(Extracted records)
┌──

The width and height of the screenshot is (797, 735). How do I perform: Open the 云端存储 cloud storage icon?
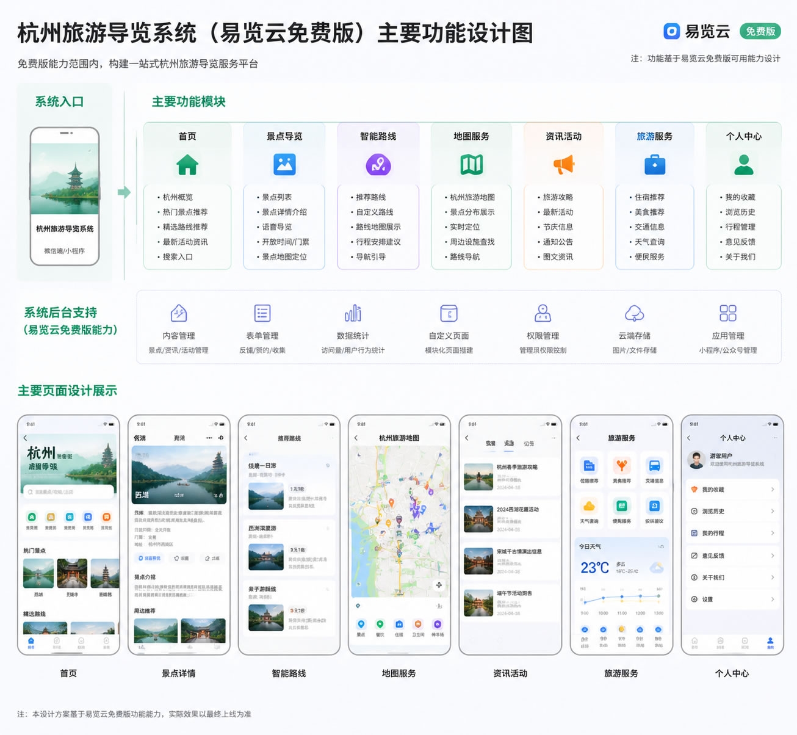tap(635, 314)
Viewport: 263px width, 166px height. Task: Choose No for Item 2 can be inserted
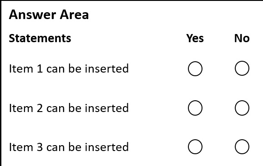(242, 108)
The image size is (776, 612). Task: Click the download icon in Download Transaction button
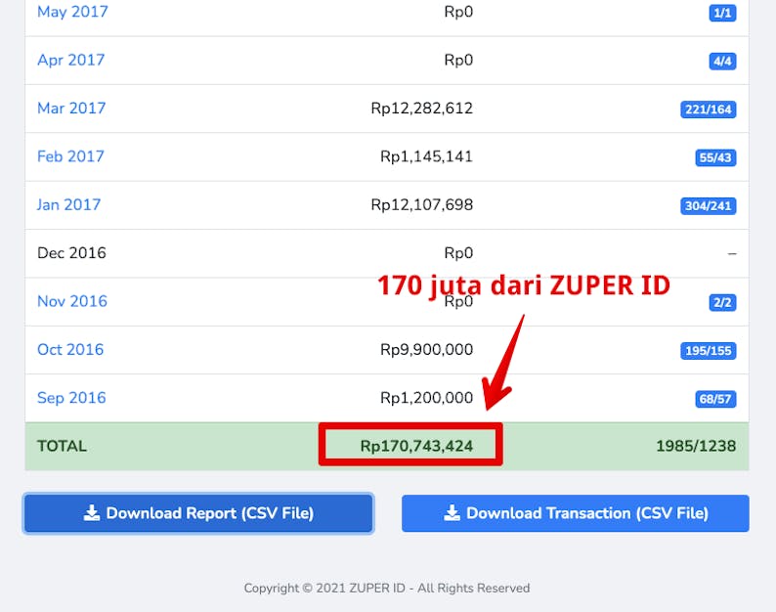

└──

**DIRECTIONS:**
No pictures belong in the output. It should reproduce exactly the lines from the one containing "Viewport: 263px width, 166px" through the end of the data, both ends included.

**ANSWER TO THE PROBLEM:**
Viewport: 263px width, 166px height. Task: Choose No for Item 2 can be inserted
(242, 108)
The image size is (776, 612). Task: Click the download icon in Download Transaction button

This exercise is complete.